Students discuss the meaning of the Aloha spirit.
Students explain how sending a personalised coconut is an act of kindness.
Students design their own coconut for a particular person.
Students write a sentence explaining their design.
Design a coconut that you would send if you visited Hoolehua Post Office.
After reading the article, watch the YouTube video Mailing a Molokai coconut with Post-A-Nut, pausing at appropriate times to allow students to see the different designs of the coconuts. Discuss how it would feel to receive one of these coconuts in the mail all the way from Hawaii.
Ask the students to recall the places mentioned in the article that coconuts have been sent to (the Antarctic, Easter Island, Iceland, Kathmandu, Kazakhstan, Namibia, Zermatt in the Swiss Alps). If you have a digital subscription, go to the interactive to demonstrate how far these places are from Hawaii.
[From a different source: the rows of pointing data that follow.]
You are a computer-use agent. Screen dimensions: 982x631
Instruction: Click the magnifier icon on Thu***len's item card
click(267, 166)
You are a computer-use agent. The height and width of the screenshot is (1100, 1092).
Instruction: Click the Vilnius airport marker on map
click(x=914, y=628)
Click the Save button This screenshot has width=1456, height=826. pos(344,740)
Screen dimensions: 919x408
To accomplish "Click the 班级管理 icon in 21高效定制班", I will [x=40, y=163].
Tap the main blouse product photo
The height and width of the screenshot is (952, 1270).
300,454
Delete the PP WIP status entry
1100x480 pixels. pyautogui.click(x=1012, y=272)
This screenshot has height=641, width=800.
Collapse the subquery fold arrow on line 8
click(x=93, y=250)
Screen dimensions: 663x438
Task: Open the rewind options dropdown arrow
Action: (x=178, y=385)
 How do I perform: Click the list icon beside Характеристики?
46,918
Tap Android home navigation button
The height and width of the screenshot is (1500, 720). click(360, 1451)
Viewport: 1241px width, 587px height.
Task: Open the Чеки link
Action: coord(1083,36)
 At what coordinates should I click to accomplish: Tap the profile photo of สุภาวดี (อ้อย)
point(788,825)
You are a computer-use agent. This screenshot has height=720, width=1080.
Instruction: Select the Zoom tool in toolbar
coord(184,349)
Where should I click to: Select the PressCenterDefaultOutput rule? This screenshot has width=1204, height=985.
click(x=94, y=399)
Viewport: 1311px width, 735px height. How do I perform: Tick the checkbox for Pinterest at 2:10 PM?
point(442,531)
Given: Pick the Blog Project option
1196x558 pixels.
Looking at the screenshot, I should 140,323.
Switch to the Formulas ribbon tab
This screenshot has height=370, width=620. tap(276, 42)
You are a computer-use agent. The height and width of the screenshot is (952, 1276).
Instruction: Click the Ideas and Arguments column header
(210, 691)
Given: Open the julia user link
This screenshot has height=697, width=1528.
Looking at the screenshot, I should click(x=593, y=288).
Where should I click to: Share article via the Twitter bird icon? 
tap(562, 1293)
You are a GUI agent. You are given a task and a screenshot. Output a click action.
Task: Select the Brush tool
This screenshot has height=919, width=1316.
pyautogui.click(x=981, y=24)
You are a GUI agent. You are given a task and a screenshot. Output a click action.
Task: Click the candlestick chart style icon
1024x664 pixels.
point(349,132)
Ask the students if they remember what the values of the Aloha spirit were in the article (warmth, harmony and goodness) and discuss what they mean, as well as how they can be applied in our lives. Explain that the Aloha spirit is a law in Hawaii, and although it’s basically impossible to enforce, it is an expectation of citizens to conduct themselves with kindness and consideration for others.
Ask the students for their thoughts on how creating a personalised design or message on a coconut and mailing it to somebody can send part of the Aloha spirit to people who are far away from Hawaii. Tell them to consider who they would send a coconut to if they had the chance to visit the Hoolehua Post Office.
Students should then draw a circle on paper to represent a coconut, then draw and colour their personalised design or message, writing a sentence underneath about who it is for and what it means. These could be displayed in the classroom with a Post-A-Nut sign.